Removing the Private Key

Removing the Private Key
To prevent someone from simply logging on as Administrator (or another designated data recovery agent) and viewing another user's encrypted files, you can export and remove the data recovery agent's private key. Keep the key in a secure location—without it, you can't use the file recovery certificate.

To remove the data recovery agent's private key, follow these steps:

Log on with the account you designated as a data recovery agent.
In Certificates (Certmgr.msc), go to Certificates - Current User\Personal\Certificates.
Right-click the File Recovery certificate (so identified in the Intended Purposes column), and then choose All Tasks, Export to launch the Certificate Export Wizard. Click Next.
Select Yes, Export The Private Key, and then click Next.
Select Enable Strong Protection and Delete The Private Key If The Export Is Successful. Click Next.
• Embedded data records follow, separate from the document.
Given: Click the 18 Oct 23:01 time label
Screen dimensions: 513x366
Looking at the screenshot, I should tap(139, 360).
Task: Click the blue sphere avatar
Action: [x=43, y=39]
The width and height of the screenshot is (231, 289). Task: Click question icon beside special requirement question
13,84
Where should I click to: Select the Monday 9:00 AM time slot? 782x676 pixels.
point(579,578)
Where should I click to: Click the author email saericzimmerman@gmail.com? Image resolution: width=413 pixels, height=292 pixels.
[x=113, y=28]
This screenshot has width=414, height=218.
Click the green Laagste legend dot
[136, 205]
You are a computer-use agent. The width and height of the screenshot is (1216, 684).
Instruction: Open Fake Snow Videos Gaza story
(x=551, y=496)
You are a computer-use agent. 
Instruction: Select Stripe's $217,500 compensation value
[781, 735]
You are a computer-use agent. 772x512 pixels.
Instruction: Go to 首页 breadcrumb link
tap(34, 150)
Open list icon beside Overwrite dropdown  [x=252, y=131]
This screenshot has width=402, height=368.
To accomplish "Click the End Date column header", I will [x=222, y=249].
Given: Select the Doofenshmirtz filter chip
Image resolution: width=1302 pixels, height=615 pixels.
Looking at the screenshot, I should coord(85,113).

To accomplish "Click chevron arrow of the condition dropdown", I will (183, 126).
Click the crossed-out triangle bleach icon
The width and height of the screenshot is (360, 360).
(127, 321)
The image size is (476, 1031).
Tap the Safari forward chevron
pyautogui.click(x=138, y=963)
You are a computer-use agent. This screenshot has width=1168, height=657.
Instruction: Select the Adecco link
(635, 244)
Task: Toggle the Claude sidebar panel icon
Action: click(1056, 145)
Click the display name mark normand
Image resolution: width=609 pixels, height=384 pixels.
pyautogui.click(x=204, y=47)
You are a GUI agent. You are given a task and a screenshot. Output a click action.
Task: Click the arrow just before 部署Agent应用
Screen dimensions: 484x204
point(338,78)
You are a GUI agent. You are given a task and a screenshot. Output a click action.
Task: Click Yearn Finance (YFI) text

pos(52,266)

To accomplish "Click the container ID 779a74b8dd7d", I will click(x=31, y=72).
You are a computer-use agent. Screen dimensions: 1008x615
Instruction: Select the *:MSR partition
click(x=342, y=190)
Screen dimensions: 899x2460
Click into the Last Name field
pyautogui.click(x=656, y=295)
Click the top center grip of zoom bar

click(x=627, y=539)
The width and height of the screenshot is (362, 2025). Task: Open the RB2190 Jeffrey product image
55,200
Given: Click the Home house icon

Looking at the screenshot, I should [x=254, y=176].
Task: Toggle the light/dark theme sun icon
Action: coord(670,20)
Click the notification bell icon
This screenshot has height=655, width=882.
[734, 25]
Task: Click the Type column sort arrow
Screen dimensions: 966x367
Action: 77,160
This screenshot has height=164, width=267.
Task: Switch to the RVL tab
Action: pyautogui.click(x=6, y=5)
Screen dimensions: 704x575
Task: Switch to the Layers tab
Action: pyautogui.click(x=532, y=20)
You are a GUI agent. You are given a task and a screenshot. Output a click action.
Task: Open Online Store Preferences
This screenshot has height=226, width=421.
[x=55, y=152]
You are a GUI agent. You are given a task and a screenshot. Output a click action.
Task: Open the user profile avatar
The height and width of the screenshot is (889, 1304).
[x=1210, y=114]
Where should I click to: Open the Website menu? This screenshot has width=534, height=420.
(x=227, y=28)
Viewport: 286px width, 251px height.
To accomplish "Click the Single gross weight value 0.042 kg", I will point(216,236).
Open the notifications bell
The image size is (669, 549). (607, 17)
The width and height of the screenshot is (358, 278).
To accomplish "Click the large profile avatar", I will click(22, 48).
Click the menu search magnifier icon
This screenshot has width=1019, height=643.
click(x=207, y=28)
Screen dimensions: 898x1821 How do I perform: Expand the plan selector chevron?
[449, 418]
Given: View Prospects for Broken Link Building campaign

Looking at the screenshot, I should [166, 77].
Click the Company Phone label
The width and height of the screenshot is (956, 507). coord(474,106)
Enter a password twice, and then click Next.
Specify the path and file name for the exported file.
Click Next and then click Finish.
As with the file recovery certificates, you should copy the file to a removable disk, store it in a secure location, and then remove the file from your hard disk.

The data recovery agent's public key is now used to encrypt a copy of the FEK with each encrypted file, but because the private key is not available, the data recovery agent can't view the files. To reestablish the data recovery agent's access to encrypted files, import the private key you just exported, using the same procedure as for importing a personal certificate. For details, see Importing a Personal Encryption Certificate.